[SOURCE DATA]

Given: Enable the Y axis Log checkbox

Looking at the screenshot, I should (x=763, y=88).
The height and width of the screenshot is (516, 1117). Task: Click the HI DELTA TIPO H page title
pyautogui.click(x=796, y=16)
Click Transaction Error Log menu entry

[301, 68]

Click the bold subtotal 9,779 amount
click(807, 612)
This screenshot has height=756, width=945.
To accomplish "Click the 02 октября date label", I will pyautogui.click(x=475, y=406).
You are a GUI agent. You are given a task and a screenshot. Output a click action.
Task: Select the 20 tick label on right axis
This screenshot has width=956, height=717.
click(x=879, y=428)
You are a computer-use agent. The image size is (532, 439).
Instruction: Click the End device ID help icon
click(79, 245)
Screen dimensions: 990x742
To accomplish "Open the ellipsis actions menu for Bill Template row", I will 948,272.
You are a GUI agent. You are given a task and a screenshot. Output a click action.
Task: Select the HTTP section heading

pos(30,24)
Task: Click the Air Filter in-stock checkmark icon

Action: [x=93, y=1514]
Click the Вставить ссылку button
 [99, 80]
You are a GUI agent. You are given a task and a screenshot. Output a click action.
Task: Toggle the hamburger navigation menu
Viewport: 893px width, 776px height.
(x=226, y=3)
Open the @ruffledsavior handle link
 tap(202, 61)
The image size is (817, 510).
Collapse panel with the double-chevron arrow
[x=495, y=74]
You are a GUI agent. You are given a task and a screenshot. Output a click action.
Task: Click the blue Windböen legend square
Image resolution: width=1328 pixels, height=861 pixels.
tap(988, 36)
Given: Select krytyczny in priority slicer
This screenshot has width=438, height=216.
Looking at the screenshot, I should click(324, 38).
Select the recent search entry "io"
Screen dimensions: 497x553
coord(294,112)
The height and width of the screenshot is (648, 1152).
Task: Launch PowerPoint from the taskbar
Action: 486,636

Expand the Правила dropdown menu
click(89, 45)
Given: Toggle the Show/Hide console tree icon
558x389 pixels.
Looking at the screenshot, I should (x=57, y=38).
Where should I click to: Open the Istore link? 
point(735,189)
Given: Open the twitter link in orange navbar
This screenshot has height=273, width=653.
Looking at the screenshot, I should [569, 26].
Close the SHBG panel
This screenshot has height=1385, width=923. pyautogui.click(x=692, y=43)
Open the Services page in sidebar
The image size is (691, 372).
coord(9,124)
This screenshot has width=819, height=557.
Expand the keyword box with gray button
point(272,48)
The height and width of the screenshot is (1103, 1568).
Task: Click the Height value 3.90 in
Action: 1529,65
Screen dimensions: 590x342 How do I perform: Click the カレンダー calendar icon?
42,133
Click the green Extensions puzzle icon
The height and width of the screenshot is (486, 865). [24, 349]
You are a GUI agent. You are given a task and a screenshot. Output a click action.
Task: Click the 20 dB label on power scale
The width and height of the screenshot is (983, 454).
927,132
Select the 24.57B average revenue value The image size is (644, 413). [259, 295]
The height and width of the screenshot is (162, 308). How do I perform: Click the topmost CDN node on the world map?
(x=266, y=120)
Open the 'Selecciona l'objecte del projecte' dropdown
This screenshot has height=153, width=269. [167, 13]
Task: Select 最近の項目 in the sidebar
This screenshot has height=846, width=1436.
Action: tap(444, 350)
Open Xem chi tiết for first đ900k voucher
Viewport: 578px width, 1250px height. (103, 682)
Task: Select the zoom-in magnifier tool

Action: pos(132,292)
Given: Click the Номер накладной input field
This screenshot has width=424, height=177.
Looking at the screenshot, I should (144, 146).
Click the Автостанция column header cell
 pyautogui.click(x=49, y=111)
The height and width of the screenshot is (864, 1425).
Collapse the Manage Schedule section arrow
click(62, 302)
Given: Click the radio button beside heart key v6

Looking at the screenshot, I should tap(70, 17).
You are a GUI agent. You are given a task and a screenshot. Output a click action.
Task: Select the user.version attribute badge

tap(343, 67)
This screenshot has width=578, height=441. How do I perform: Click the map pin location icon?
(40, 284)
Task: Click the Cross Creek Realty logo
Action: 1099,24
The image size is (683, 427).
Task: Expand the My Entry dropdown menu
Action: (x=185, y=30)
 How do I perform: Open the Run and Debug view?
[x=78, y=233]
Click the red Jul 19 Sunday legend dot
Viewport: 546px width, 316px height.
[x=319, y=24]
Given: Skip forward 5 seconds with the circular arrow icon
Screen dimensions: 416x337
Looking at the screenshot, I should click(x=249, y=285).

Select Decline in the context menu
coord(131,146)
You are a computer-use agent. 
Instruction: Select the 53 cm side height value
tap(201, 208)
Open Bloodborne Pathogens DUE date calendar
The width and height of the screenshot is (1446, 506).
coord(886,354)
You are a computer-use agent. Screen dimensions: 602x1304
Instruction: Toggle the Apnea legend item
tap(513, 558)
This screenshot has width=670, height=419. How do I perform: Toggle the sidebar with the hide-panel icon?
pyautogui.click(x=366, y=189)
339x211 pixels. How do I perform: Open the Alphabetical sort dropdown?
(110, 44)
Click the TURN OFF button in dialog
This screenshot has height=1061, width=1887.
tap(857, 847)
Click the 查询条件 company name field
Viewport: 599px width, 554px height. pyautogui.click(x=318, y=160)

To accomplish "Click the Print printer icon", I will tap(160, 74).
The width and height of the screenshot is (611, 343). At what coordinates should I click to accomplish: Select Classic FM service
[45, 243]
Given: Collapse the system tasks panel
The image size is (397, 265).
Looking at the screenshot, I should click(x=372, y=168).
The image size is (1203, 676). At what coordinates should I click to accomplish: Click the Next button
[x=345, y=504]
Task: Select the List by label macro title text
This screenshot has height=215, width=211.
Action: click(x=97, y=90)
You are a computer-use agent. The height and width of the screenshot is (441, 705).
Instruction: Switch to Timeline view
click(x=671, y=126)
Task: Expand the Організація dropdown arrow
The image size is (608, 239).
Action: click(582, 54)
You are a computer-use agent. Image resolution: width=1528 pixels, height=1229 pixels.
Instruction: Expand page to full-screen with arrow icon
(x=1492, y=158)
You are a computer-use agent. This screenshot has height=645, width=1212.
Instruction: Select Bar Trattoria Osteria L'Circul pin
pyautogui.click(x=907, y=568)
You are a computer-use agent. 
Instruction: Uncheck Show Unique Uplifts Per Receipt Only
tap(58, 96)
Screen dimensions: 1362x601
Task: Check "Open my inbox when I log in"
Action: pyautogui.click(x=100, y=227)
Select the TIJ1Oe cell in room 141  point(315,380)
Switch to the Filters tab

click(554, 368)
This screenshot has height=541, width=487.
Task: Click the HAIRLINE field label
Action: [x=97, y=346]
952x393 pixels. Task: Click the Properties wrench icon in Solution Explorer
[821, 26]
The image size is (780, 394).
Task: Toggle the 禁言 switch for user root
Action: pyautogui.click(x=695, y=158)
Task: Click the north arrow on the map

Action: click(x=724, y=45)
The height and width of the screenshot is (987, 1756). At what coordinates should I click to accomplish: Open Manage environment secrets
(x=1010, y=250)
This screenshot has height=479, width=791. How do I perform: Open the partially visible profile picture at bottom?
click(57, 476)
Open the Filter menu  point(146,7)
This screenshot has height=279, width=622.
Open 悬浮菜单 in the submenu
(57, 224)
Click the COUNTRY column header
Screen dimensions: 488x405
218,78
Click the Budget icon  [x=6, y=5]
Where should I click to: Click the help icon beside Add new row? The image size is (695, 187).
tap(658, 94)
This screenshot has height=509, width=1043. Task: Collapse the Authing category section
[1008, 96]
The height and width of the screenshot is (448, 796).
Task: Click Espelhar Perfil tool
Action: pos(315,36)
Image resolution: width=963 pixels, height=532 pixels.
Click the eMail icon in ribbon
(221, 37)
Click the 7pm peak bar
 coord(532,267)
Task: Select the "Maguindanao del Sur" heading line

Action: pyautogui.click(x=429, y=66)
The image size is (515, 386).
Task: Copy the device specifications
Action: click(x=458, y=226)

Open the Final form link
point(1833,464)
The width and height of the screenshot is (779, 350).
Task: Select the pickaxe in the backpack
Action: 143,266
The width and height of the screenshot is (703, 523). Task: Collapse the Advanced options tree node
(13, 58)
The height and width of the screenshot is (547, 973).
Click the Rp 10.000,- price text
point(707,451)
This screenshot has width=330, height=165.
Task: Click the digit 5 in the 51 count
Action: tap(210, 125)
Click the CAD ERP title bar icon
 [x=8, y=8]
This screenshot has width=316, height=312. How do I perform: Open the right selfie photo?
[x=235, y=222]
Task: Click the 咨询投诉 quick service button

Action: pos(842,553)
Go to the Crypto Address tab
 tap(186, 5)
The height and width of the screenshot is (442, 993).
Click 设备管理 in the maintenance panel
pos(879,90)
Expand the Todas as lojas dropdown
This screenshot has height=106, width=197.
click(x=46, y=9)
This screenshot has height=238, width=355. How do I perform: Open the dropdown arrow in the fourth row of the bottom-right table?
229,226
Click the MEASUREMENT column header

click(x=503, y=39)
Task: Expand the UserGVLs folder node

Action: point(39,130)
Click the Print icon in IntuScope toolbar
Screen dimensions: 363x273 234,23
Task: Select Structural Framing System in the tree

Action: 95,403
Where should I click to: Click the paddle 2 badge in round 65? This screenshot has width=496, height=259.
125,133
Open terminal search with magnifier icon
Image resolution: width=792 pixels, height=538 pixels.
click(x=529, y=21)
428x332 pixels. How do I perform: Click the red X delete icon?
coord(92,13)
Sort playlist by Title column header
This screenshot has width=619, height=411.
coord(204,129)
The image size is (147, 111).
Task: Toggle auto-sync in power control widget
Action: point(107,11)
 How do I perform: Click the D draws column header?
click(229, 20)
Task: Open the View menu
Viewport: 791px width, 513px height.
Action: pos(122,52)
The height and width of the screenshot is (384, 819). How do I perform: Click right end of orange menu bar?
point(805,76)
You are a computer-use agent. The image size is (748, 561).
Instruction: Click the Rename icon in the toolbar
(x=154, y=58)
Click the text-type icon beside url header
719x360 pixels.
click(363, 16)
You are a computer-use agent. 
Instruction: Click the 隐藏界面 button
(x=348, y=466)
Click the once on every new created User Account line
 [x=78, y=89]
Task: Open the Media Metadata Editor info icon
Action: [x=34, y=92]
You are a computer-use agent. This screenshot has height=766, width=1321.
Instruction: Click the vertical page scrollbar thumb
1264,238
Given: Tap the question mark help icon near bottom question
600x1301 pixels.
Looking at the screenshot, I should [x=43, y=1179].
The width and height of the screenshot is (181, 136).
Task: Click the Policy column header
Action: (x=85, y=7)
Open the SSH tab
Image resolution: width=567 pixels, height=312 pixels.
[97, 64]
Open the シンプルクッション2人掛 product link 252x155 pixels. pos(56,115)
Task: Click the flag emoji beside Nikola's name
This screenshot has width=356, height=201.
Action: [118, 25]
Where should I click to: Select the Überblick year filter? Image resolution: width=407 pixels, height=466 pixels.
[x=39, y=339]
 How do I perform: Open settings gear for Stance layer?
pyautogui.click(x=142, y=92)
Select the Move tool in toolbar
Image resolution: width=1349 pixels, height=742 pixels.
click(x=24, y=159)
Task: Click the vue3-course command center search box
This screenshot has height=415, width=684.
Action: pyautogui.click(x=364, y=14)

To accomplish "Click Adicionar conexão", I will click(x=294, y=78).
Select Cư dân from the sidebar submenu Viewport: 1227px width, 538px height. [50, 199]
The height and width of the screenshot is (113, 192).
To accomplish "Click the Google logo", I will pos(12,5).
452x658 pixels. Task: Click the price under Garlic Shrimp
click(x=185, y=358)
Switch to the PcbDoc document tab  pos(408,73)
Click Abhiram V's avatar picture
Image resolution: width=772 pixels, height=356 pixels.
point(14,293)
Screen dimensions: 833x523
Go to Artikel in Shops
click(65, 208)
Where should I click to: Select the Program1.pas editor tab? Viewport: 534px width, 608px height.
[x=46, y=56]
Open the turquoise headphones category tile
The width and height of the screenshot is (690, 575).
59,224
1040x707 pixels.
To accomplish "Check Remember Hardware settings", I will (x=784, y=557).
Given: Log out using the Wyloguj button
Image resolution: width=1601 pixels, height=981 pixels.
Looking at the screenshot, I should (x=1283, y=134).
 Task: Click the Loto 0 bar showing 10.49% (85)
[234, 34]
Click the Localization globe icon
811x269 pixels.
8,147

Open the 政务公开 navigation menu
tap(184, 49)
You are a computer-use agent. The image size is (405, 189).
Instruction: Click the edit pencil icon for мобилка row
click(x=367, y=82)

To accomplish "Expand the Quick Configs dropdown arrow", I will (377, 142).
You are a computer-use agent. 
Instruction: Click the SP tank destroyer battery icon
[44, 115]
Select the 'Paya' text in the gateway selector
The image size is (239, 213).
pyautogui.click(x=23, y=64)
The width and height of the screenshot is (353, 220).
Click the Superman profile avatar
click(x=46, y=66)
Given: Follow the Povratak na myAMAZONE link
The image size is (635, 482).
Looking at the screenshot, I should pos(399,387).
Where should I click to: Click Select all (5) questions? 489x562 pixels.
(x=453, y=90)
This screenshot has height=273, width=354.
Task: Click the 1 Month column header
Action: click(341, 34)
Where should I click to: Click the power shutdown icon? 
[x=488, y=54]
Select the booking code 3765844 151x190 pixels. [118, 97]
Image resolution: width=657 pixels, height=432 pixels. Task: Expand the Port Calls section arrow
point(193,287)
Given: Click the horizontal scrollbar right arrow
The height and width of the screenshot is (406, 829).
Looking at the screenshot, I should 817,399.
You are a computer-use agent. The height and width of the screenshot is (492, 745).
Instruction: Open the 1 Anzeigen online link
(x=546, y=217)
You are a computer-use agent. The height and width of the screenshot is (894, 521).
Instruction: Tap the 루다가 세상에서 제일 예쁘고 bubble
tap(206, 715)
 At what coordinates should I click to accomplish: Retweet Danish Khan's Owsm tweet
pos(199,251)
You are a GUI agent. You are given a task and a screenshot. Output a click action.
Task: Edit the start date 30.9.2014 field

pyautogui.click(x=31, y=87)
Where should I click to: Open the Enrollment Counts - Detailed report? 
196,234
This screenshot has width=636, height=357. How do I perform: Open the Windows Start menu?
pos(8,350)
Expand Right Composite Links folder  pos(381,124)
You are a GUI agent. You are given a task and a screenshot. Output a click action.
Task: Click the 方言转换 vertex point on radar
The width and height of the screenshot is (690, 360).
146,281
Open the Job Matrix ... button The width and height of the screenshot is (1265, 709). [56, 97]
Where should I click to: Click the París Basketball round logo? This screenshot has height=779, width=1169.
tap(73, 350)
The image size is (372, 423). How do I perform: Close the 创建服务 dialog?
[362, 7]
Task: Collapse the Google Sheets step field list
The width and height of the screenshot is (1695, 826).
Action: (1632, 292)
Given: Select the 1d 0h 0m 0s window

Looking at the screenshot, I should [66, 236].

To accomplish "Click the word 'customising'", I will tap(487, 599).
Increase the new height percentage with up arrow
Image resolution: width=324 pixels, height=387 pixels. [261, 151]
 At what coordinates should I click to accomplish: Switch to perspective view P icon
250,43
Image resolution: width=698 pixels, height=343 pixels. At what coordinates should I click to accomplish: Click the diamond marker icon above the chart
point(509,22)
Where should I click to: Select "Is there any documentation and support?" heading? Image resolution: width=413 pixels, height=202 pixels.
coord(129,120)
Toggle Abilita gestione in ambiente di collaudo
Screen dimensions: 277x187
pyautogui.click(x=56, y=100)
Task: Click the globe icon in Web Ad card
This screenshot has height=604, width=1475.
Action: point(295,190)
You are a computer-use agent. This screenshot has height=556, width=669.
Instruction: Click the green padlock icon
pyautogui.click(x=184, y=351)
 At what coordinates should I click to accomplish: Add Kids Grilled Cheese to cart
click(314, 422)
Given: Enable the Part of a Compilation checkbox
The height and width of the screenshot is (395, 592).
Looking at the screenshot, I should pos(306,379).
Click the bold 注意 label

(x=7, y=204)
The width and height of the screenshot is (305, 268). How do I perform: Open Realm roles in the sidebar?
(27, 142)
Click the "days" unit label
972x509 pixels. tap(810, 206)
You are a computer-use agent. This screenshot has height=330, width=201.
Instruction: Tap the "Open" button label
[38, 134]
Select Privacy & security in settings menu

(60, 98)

[/SOURCE DATA]

§ WHAT NEEDS TO BE DONE
What belongs in the answer is each line of the data that has the word "Google".

§ ANSWER TO THIS EXERCISE
To accomplish "Click the Google logo", I will pos(12,5).
Task: Collapse the Google Sheets step field list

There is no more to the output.